Sebastian Lang: When you no longer know what you’re doing…

Yet another stage in the Alps, again a battle against one’s weaker self and a fight to achieve the aims of the team. Depending on how such a stage begins also decides how you’re going to get through the day. The first climb of the day was the “Col de la Colombiére” after 16.5 kms and was the first tough nut we had to crack. When the good riders in the peloton then started attacking it was all hands to the pumps and during moments like these it’s just a question of hanging in there. After all, the stage is 204.5 kms and if you already have problems really early on, then that could spell the end of your Tour de France.


Now it’s a simple fact that riders like me just aren’t among the top climbers in the Tour de France.

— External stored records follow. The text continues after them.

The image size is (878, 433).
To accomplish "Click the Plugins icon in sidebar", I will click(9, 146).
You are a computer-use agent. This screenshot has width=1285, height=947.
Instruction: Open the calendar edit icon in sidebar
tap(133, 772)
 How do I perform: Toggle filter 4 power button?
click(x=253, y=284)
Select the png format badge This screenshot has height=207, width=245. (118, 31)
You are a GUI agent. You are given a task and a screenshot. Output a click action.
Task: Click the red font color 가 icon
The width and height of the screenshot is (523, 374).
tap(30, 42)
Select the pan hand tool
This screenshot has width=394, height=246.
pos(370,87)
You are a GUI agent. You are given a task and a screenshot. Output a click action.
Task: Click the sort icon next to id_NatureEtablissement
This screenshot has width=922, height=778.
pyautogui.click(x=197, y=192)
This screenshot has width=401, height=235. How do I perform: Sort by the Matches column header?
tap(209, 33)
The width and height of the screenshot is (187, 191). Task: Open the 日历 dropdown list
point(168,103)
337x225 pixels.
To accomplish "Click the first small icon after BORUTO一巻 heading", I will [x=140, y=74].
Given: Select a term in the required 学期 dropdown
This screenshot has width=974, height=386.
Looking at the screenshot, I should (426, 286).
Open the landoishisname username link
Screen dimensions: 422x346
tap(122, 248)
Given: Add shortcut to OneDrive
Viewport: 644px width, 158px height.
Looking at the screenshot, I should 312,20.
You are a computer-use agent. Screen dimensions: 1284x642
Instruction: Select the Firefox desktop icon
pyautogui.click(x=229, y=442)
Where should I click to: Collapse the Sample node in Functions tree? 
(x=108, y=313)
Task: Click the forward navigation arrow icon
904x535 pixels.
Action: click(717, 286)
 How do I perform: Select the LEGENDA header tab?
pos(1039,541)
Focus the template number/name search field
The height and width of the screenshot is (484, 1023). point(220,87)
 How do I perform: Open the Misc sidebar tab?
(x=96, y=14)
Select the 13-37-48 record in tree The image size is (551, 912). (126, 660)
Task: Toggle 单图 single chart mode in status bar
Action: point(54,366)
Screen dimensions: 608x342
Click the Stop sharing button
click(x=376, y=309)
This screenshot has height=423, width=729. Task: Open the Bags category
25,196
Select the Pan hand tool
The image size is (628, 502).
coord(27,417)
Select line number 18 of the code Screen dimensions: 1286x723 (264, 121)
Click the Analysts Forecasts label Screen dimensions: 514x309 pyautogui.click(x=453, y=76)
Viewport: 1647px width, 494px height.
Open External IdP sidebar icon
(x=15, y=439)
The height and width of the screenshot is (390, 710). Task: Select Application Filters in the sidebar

That means I have to ride beyond my limits so that I don’t need to be worried about not finishing the event. While the top riders in the Tour de France still have plenty of reserves on a climb, your heart is already in your mouth and the sweat is running down your face. This means that you simply can’t think straight and you do things that you normally just wouldn’t do. Then you charge down the descent with all the other riders and God only knows how you got down to the bottom in one piece. Your glasses are so covered in sweat that you ask yourself at the end of the stage just how you were able to look through them. Sometimes I really do believe that your body blocks out your brain functions to give you just that little bit extra power. It’s really crazy when you try to remember certain parts of the stage and find that you just can’t.


This is what distinguishes a pro sportsman from an average athlete. Because who voluntarily pushes himself over and above the most extreme limits?